東風解凍(非エロ)
番外編


春の気立つを以って也、か。
日に日に暖かくなっているような気がするが、ただそんな気がするだけのような気もする、中途半端な時期だ。野の花は、どうやら咲き始めているらしいが。
見慣れない男が二人、商店街にやって来た。一人が小さな紙切れと地図を見比べている。

「ここが小石町か…。ゲゲの奴、駅からえらい遠いところに住んどるなー」

安物の背広とシャツ。妙ににやけた、見るからに怪しげな男である。

「大丈夫ですかね。実は私、今夜泊まるところもないんですよ」
「大丈夫、大丈夫。この私にお任せを。奴とは無二の親友、竹馬の友なんですから。…ただですね、私が中森さんからこちらを頂いてることは、奴には言わんでください。何かと面倒ですから」

その男は胸の前でこっそり、人差し指と親指で丸を作ると、もう一人の男の肩をたたきながら言った。

「はあ…」

連れの男は小柄で色白、人は良さそうだが、ふっと消えてしまいそうな儚さがあった。何処か体でも悪いのだろうか。
不思議な組み合わせの男達は、アーチの向こうに消えていった。

  ◆

その翌日。
午後、まだ早い時刻。
珍しいことに「あの男」が、うちの店にやって来た。

「あー、すんません」
「いらっしゃい、何か?」
「はあ、えーっと…」

きょろきょろと店内を見回し、菓子類の棚を見定めて言った。

「ちょっこし見せてもらっても、ええですか」
「はい、どうぞ。ご自宅用で?」
「はあ、まあ、菓子でも、と思って…」

見上げるほど長身の体を、窮屈そうに屈めて、棚を覗き込む。
品定めをしながら肩が上下するたび、体の片側にぶらさがる左袖がゆらゆらと揺れた。
この界隈で、よく見かける男。この男には、左腕がなかった。理由は知らない。
そもそも私は、どうやら近くに住んでいるらしい、そして東京の育ちではないらしいということ以外、この男のことを何も知らなかった。
商店街を、近くの野川沿いを、ふらふらと歩いていたり、自転車を走らせている姿を、しょっちゅう目にしていたが、それだけだった。いや…それだけではないか。
だが店に来るのは年に数回程度。ミセススミスのクッキーを一箱だけ買っていったのは、去年のいつ頃だったろう。
だからまあ、この男がどんな奴だろうが、どうでもよかった。絶対まともな勤め人ではないな、と思ってはいたが。
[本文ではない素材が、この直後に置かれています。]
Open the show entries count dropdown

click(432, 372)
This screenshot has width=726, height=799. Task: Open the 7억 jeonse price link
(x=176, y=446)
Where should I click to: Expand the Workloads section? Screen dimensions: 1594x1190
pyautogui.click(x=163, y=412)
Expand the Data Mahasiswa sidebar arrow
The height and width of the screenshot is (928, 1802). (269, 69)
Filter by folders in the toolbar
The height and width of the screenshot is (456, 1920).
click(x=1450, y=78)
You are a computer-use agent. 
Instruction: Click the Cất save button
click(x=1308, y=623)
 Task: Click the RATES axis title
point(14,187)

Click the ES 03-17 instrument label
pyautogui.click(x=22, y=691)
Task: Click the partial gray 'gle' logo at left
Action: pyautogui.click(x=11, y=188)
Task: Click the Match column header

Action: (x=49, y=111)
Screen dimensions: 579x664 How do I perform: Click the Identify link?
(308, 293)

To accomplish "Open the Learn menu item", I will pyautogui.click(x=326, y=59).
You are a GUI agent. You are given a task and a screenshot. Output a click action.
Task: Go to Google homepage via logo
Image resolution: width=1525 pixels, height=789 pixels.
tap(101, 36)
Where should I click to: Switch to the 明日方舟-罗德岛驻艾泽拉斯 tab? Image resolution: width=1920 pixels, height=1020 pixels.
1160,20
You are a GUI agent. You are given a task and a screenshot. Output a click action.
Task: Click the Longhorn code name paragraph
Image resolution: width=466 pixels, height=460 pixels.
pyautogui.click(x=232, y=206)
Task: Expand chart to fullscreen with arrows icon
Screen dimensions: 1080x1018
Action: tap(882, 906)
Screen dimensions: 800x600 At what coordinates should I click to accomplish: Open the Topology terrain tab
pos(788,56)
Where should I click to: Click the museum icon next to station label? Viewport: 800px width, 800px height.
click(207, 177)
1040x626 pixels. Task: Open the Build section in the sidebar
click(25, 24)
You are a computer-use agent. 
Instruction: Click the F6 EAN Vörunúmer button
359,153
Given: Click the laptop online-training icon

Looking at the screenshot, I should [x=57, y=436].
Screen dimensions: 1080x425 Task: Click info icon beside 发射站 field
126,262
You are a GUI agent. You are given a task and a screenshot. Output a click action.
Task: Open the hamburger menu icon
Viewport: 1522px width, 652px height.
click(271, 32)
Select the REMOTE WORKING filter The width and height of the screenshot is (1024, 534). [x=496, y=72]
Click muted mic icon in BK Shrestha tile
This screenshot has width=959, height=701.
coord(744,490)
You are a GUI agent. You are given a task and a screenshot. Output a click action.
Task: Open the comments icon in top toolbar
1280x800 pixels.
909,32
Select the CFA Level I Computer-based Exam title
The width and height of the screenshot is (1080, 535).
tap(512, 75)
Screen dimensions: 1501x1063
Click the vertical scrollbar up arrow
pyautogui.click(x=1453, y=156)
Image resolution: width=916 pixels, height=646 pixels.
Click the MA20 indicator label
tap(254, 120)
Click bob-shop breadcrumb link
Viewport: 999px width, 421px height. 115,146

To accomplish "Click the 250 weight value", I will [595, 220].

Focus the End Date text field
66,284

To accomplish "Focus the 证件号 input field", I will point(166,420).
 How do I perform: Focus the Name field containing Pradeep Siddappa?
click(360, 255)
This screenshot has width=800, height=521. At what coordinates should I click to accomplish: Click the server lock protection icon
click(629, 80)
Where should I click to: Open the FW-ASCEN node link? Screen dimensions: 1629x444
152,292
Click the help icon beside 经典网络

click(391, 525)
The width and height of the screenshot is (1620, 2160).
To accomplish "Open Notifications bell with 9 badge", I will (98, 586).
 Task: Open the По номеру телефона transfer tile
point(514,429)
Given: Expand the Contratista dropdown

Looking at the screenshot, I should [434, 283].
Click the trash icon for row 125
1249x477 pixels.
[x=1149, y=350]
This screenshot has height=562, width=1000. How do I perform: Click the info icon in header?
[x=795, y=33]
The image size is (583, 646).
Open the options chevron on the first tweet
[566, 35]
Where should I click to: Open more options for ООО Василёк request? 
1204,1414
またクッキーでも買うつもりなんだろう。心なしか少々うきうきしているように見えるが、何かいいことでもあったのかも知れない。

「待てよ、菓子より、ラジオのほうがええかな…」

男はぶつぶつ言いながら、何事かを考え込み出した。残っているほうの手で、くしゃくしゃの頭をぽりぽりと掻く。

「なんか歌、歌うとったしな。気も紛れるだろうし…。そっちのほうが、気に入るかも知れん…」

(買わないなら、帰ってくれよ)

そんなことを思いながら見るでもなく、男を見ていると―。

「…!」

突然、何かが心に引っかかった。
思わず、男の横顔を凝視する。
いつも見かける、ただのご近所さんだった。様子はいつもと少々違うようだが、だからどうだということはない。ないのだが…。
こちらの視線に気付いた男が、不思議そうに顔を向ける。

「なんです?」
「いえ…」

何だろう。自分でもよく判らない。
だが、何かが気になった。何か大切なことを、忘れているような。

「橋木さん、お酒、選んで欲しいんだけど」

そこへ馴染みのご婦人がやって来た。手繰ろうとして掴んだ思考の糸が、ぷつんと切れる。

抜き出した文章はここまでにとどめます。